Traditional data processing has a relatively simple structure. Data enters the system, is processed according to defined logic, and produces an output that may be stored, transmitted, or discarded. AI systems often involve multiple processing paths that warrant separate analysis.

The processing paths in an AI system typically include personal data passing through the system as inputs to the AI model, personal data appearing in outputs the system generates, personal data included in training, fine-tuning, or evaluation datasets, personal data retrieved from indexed sources during system operation, personal data captured in logs of the system's activity, and personal data included in the context provided to AI agents during their operation.

An effective assessment maps each of these paths separately and analyzes the privacy implications of each. The standard template may treat all of these as a single processing activity. The more granular treatment surfaces considerations that the consolidated treatment can obscure.

Lawful basis for distinct processing paths

The lawful basis for one processing path may not extend to others. The lawful basis for processing a customer's data to provide them service may not extend to using that data to improve models that benefit other customers. The lawful basis for retrieval over a corpus of documents may not extend to all the personal data those documents incidentally contain.

The assessment should establish the lawful basis for each identified processing path separately. Where consent is the basis, the assessment should establish whether existing consent covers the AI processing or whether additional consent is needed. Where legitimate interest is the basis, the legitimate interest assessment should be specific to the AI use case rather than inherited from earlier assessments of related processing.

Training data lineage and memorization

Where the AI system involves training or fine-tuning of models on data that includes personal information, the assessment should establish the full data lineage. Considerations include the origin of the training data, the lawful basis under which it was collected, the compatibility of the original purpose specification with model training, and the technical possibility of memorization, where a model trained on data may produce outputs that include specific records from training.

Memorization is a documented characteristic of language models trained on personal data. Mitigations include data deduplication, training-time differential privacy, and output filtering. The assessment should document which mitigations apply and the residual risk after mitigation. An assessment that does not address memorization risk for a model trained on personal data is incomplete.

Output accuracy

Personal data produced by AI systems must satisfy the same accuracy obligations as personal data captured through other means. AI systems can produce outputs that contain inaccurate information about identifiable individuals. Where the inaccurate information could cause harm, the controller's obligation to maintain accuracy applies.

The assessment should examine the controls supporting output accuracy. Considerations include measurement of output accuracy across relevant use cases, factual grounding mechanisms that connect outputs to source material, processes for individuals to contest inaccurate output and obtain correction, and validation gates for high-stakes uses of system output. The assessment should treat accuracy as a continuing obligation rather than a point-in-time check.

Automated decision-making

Where the AI system makes decisions affecting individuals, the assessment should examine whether the decisions fall within the scope of automated decision-making provisions in applicable privacy law.
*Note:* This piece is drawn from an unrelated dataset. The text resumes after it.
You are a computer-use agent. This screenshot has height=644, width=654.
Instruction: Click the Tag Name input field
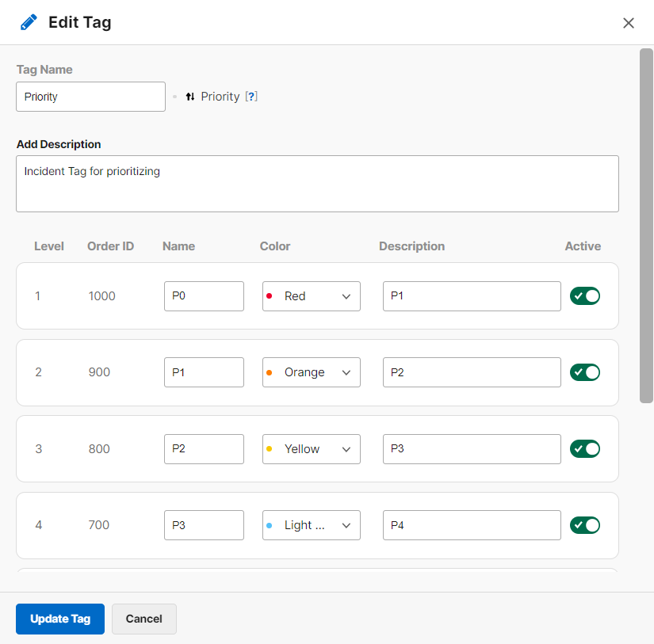[90, 97]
The threshold typically involves whether the decision is solely automated and whether it produces legal or similarly significant effects. AI systems often sit at the boundary of these provisions, with decisions that involve some human review or that produce effects of varying significance.

The assessment should examine each category of decision the system can produce and determine whether automated decision-making provisions apply. Where they apply, the assessment should document the human review provisions, the legal or significant effects on data subjects, the mechanisms for individuals to contest decisions, and the provision of meaningful explanation. Meaningful explanation is more challenging to provide for AI systems than for rule-based systems, and the assessment should examine how it will be supported.
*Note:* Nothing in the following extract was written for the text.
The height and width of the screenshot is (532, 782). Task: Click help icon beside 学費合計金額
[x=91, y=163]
Cross-border transfers and AI service providers

Most AI systems involve transfers to AI service providers, often across borders. Standard cross-border transfer mechanisms apply. The assessment should additionally examine considerations specific to AI providers, including the AI provider's training position with respect to the transferred data, the subprocessor chain including any foundation model providers, and the contractual protections beyond the standard transfer mechanism.

Transfer impact assessments for high-risk transfers should address the AI-specific dimensions rather than rely on generic adequacy analysis. Where the transfer involves data flowing into AI training pipelines, the assessment should establish that the contractual and technical controls prevent this where it is not authorized.
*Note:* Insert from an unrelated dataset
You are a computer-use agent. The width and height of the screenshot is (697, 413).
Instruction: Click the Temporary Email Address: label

Data subject rights for AI processing

Each data subject right has specific implications for AI systems. Access requests against an AI system raise questions about what is in scope. Data subjects may reasonably ask for the prompts processed about them, the outputs the system generated, and the logs of their interactions with the system.

Deletion requests raise more complex questions. Removing primary records is straightforward. Removing the influence of the data on a trained model is technically difficult and may not be fully possible without retraining. The assessment should document the deletion capabilities honestly. Where full deletion of training-data influence is not possible, the assessment should state this and document the available approaches such as model retraining, output filtering, or unlearning techniques where they apply.

Logging as its own processing activity

AI systems typically generate substantial logs of their operation. These logs contain personal data and constitute processing in their own right. The assessment should treat logging infrastructure as a processing activity with its own lawful basis, retention period, access controls, and data subject rights implications.

The logging infrastructure often supports legitimate purposes including security incident investigation, audit obligations, and AI Act compliance for high-risk systems. These purposes can support a lawful basis for the log retention. The assessment should document these purposes explicitly rather than treating logs as an incidental byproduct of system operation.

Special category data inferences

AI systems can produce outputs that constitute inferences about special category data, including health information, sexual orientation, and other categories that warrant heightened protection. Producing inferences about special category data constitutes processing of special category data and requires the corresponding lawful basis.

The assessment should examine whether the system produces or could produce special category inferences, even where special category data is not directly provided as input. Where the system could produce such inferences, the lawful basis for that processing should be established or controls implemented to prevent the inference from being produced or used.

Coordination with AI Act assessments

Where the AI system is classified as high-risk under the EU AI Act, the privacy impact assessment overlaps with AI Act conformity work. The two frameworks have different scopes but related concerns regarding data governance, transparency, human oversight, and accuracy. Conducting privacy and AI Act assessments as separate workstreams creates inefficiencies and risks gaps where considerations span both frameworks.

The practical approach is to coordinate the two assessments, with cross-references between them, shared evidence where appropriate, and consistent treatment of overlapping considerations. The privacy impact assessment can serve as the integration point for privacy and AI Act considerations, with cross-references that ensure both sets of obligations are addressed coherently.

Building the AI dimension into the program

For privacy programs that have been conducting privacy impact assessments using traditional templates, the practical step is to develop an AI-specific addendum that captures the considerations above and integrate it into the standard assessment workflow for AI systems. The existing program structure continues to apply. The substance of the assessment expands to address the additional dimensions. The investment is modest relative to the gap in coverage that the standard template otherwise leaves.